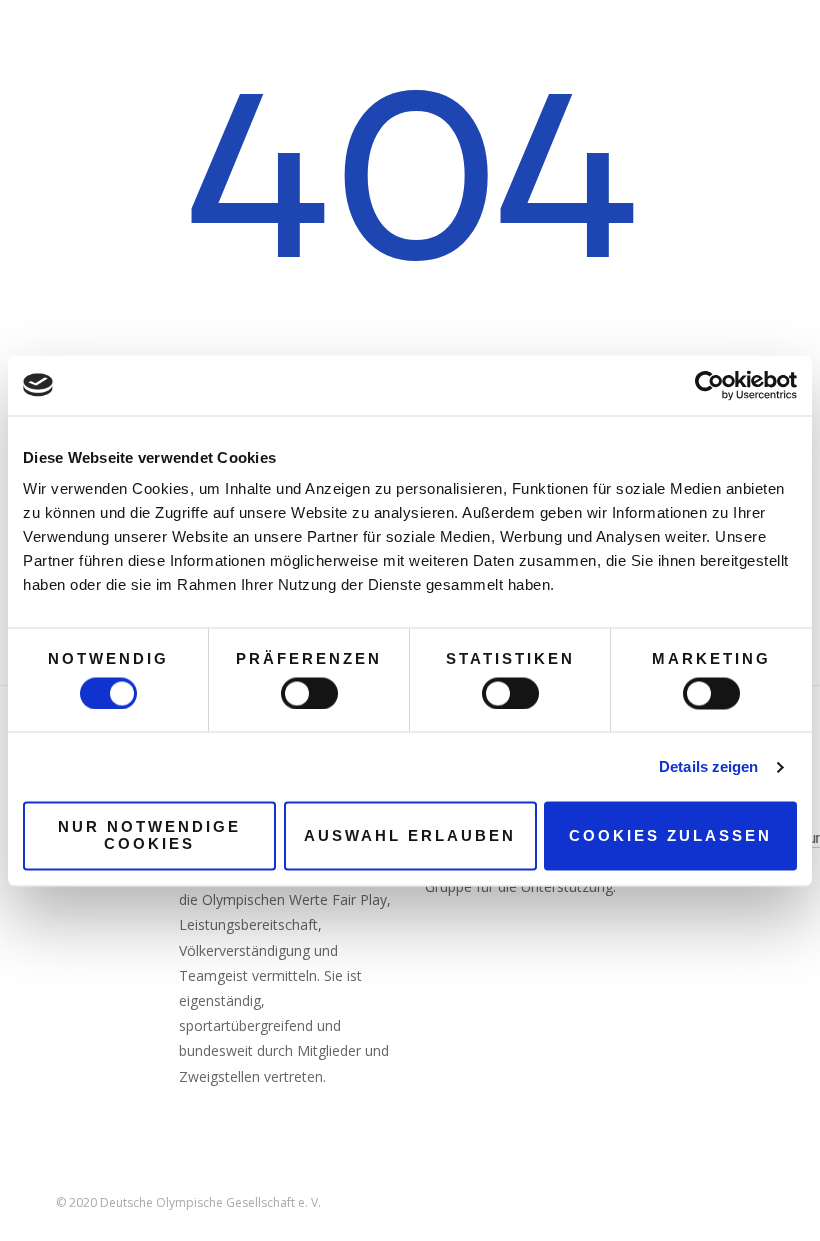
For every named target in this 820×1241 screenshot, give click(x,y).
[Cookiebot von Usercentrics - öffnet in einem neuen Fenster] (709, 385)
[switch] (309, 693)
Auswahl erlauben (410, 835)
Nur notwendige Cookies (149, 836)
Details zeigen (708, 766)
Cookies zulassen (670, 835)
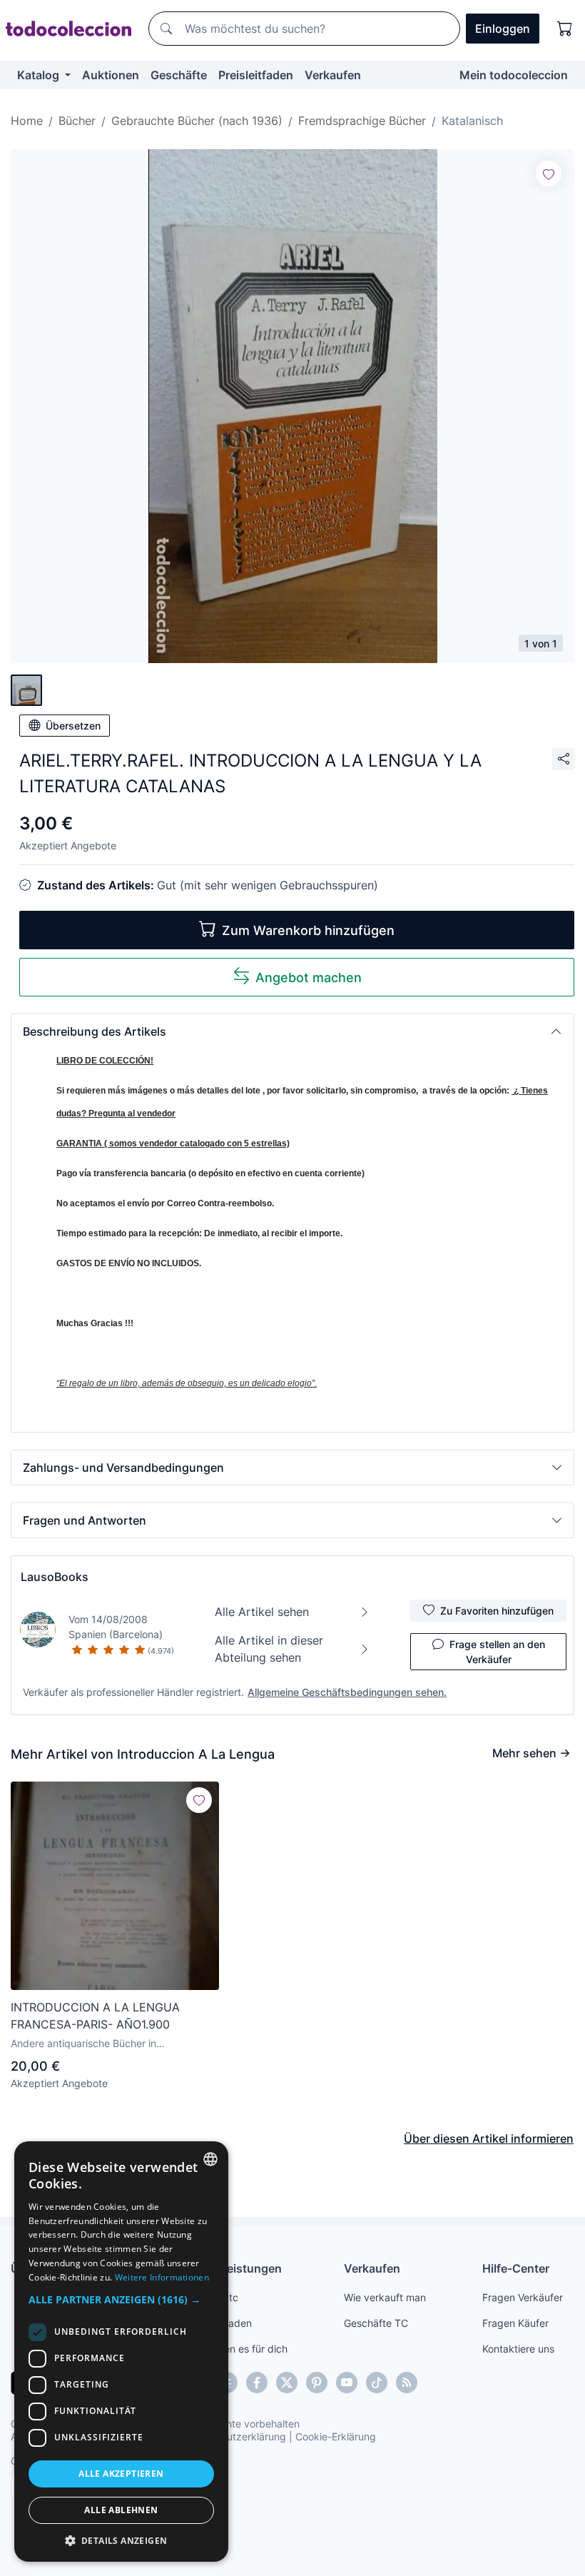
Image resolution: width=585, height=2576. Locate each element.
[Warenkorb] (565, 28)
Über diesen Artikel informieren (489, 2138)
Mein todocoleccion (513, 75)
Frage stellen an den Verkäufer (497, 1651)
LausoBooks (54, 1577)
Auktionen (110, 75)
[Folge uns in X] (286, 2382)
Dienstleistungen (235, 2268)
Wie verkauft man (385, 2297)
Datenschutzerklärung (234, 2436)
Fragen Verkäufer (522, 2297)
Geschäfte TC (376, 2323)
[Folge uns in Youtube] (346, 2382)
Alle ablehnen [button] (121, 2510)
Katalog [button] (39, 75)
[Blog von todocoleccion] (406, 2382)
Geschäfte (179, 75)
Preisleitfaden (255, 75)
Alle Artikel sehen (262, 1612)
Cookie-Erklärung (335, 2436)
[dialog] (121, 2351)
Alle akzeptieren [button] (120, 2474)
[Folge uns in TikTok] (376, 2382)
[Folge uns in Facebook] (257, 2382)
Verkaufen (333, 75)
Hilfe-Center (515, 2268)
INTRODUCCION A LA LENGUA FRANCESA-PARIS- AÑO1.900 (95, 2015)
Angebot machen (308, 977)
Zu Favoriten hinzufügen (497, 1611)
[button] (292, 1031)
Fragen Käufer (515, 2323)
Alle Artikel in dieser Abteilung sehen (269, 1649)
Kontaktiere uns (518, 2349)
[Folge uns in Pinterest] (316, 2382)
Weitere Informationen (162, 2277)
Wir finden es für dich (238, 2349)
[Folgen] (548, 173)
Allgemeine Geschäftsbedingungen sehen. (347, 1692)
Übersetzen (73, 725)
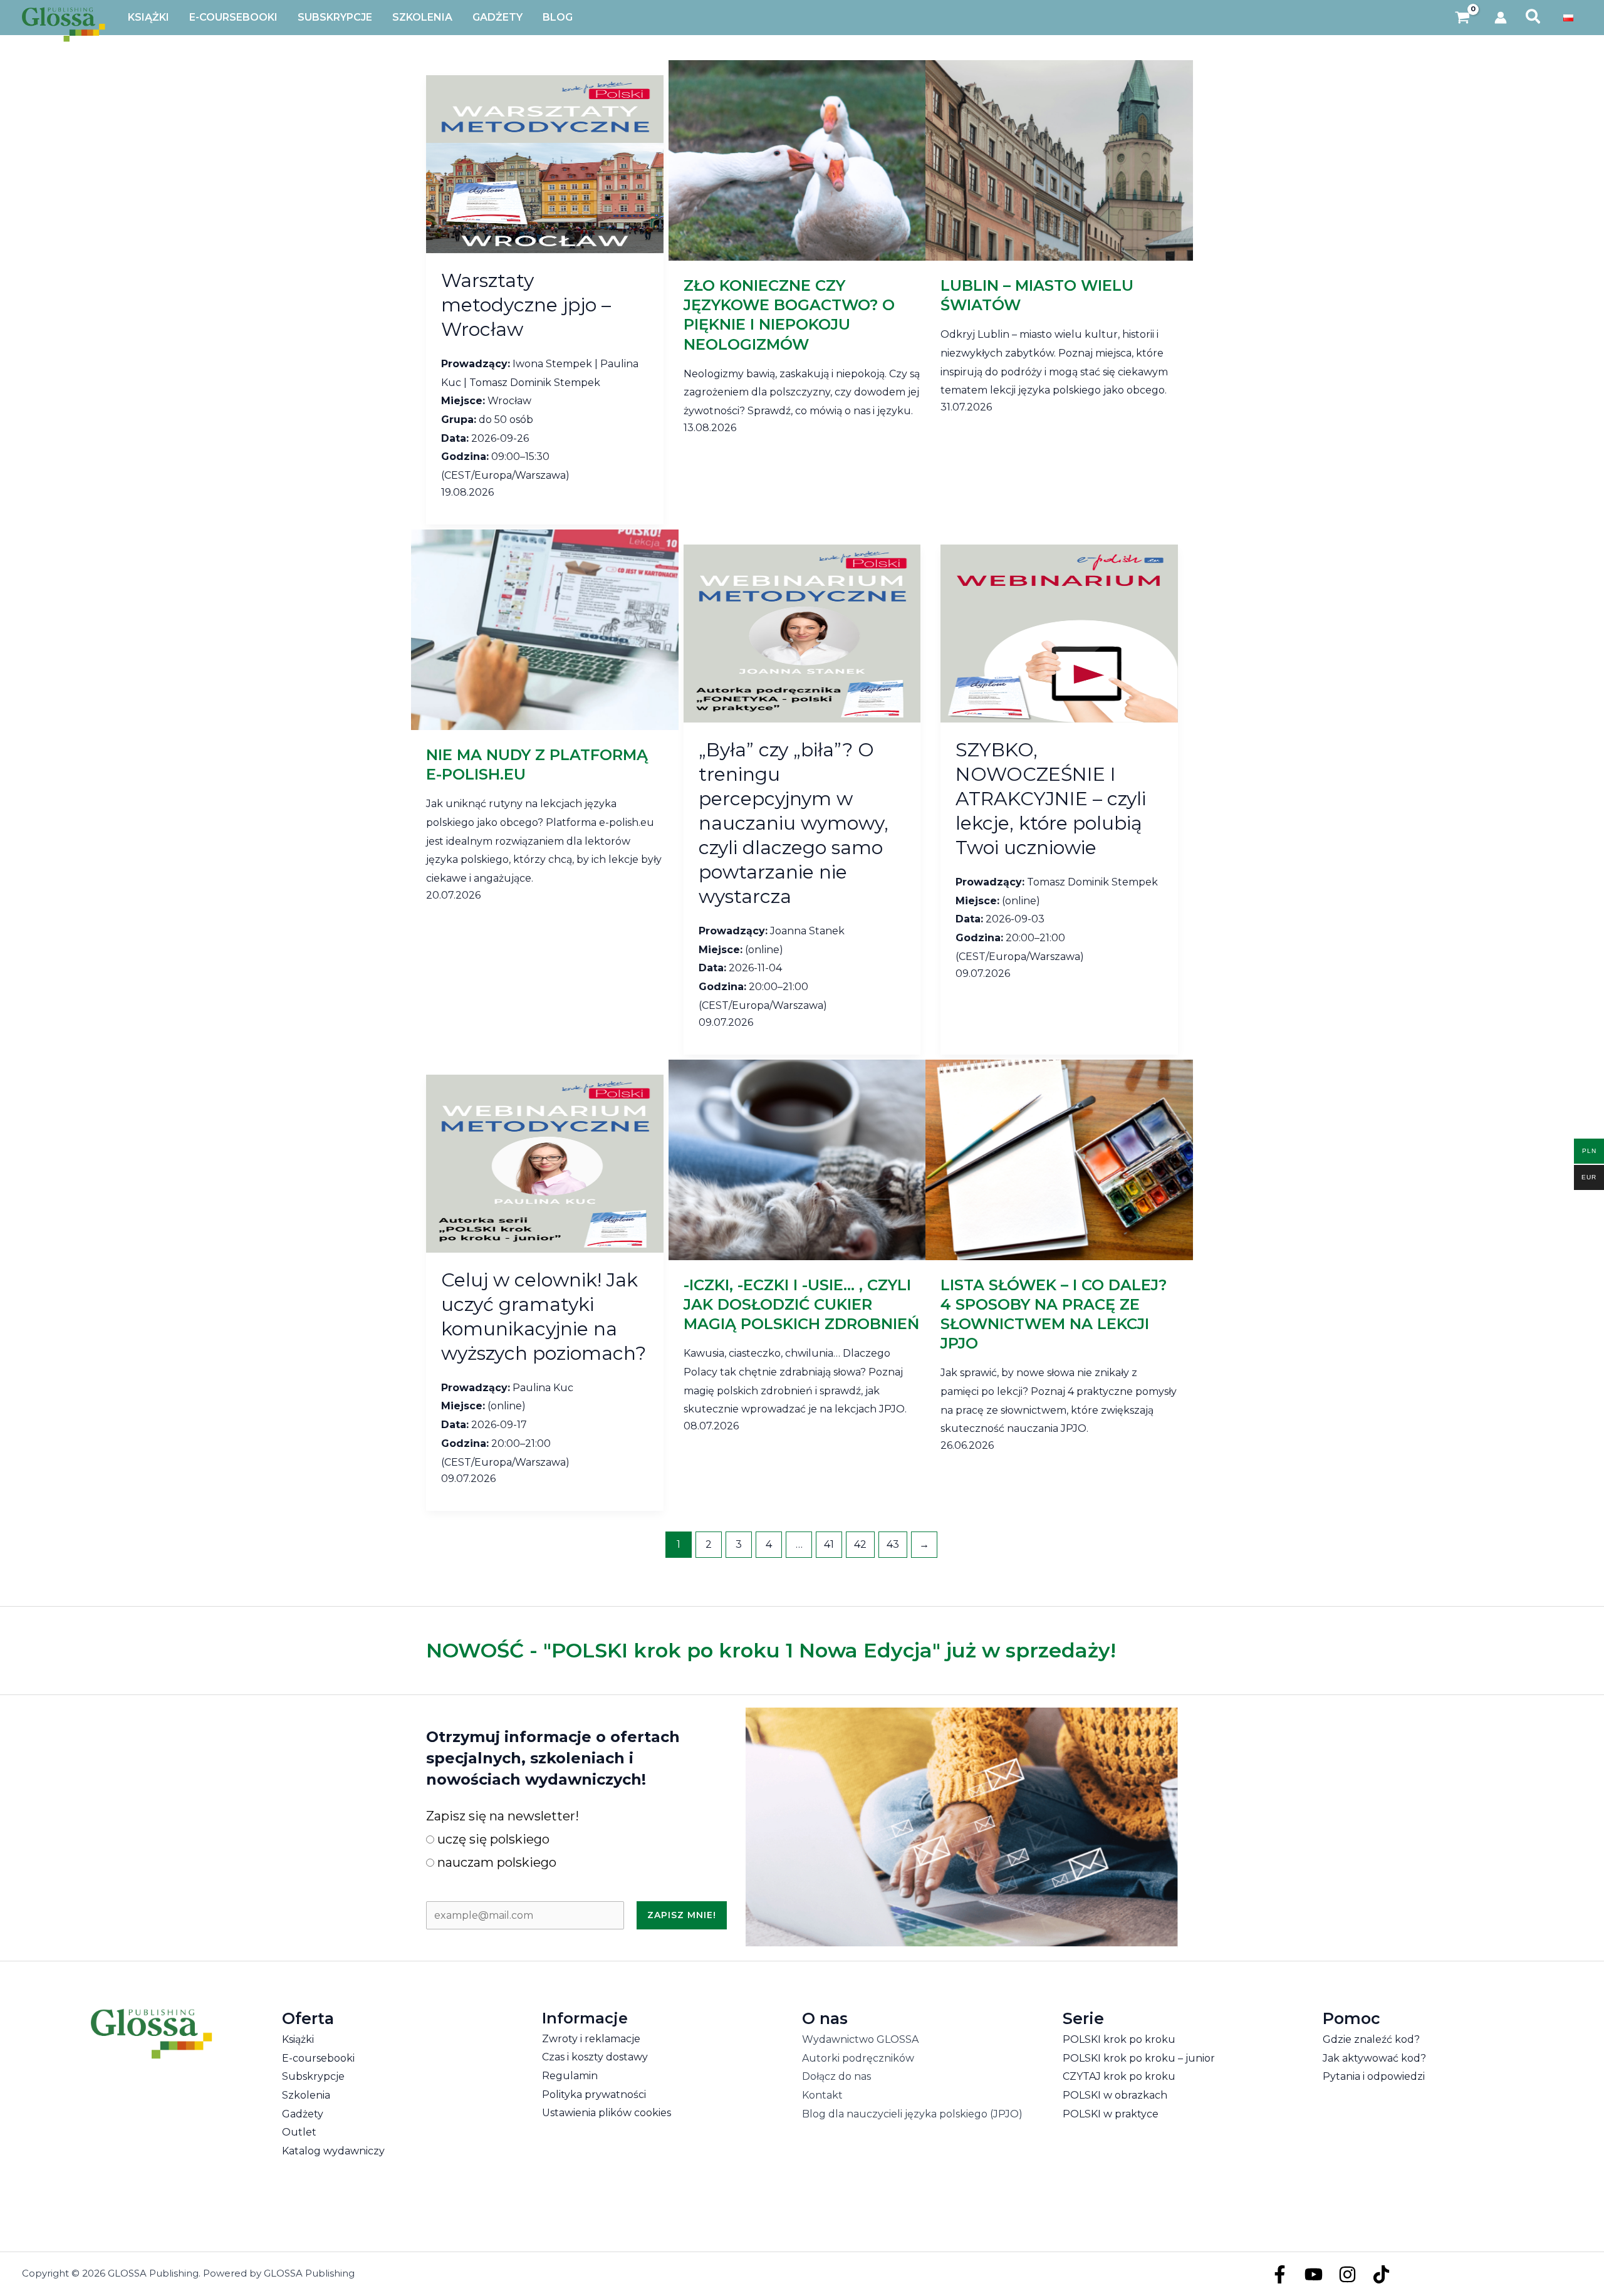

-.-.-

-- TASK ITEM --
Your answer should consist only of the lines above between the line holding "Geschäfte TC (376, 2323)" and the line holding "Verkaufen (333, 75)", inclusive, each transcribed exactly.

-- RESULT --
Geschäfte TC (376, 2323)
[Folge uns in Youtube] (346, 2382)
Alle ablehnen [button] (121, 2510)
Katalog [button] (39, 75)
[Blog von todocoleccion] (406, 2382)
Geschäfte (179, 75)
Preisleitfaden (255, 75)
Alle Artikel sehen (262, 1612)
Cookie-Erklärung (335, 2436)
[dialog] (121, 2351)
Alle akzeptieren [button] (120, 2474)
[Folge uns in TikTok] (376, 2382)
[Folge uns in Facebook] (257, 2382)
Verkaufen (333, 75)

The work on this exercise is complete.